## DATA TO USE
# # #
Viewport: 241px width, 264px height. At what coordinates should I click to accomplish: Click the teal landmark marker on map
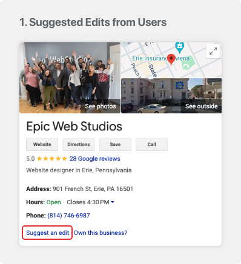(179, 47)
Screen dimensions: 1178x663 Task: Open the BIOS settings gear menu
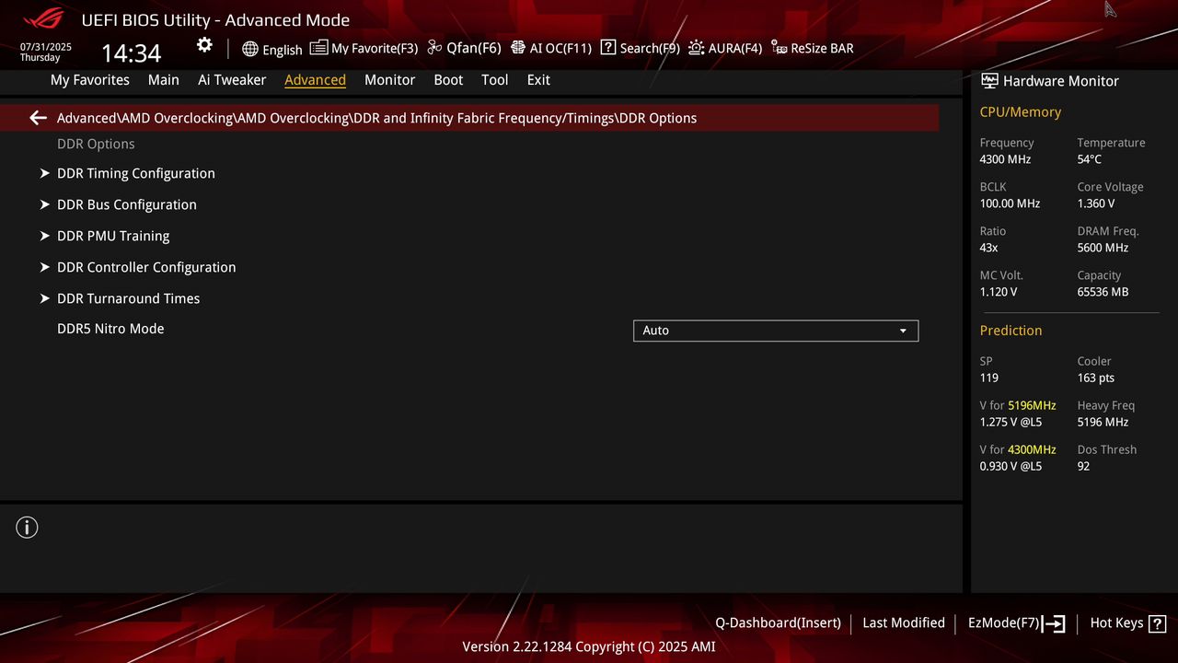(x=203, y=44)
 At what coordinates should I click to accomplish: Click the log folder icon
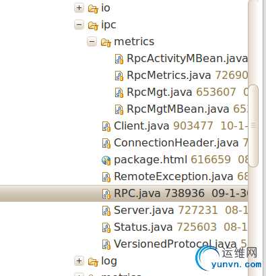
# # #
## PROBLEM DETAILS
Provide the listing above once more, exactly, with the pictures removed.

## ANSWER TO THIS TASK
Viewport: 241px width, 264px height. At what coordinates should I click to accomplish: Click the teal landmark marker on map
(179, 47)
Screen dimensions: 1178x663 Task: Open the BIOS settings gear menu
(x=203, y=44)
 At what coordinates should I click to accomplish: Click the log folder icon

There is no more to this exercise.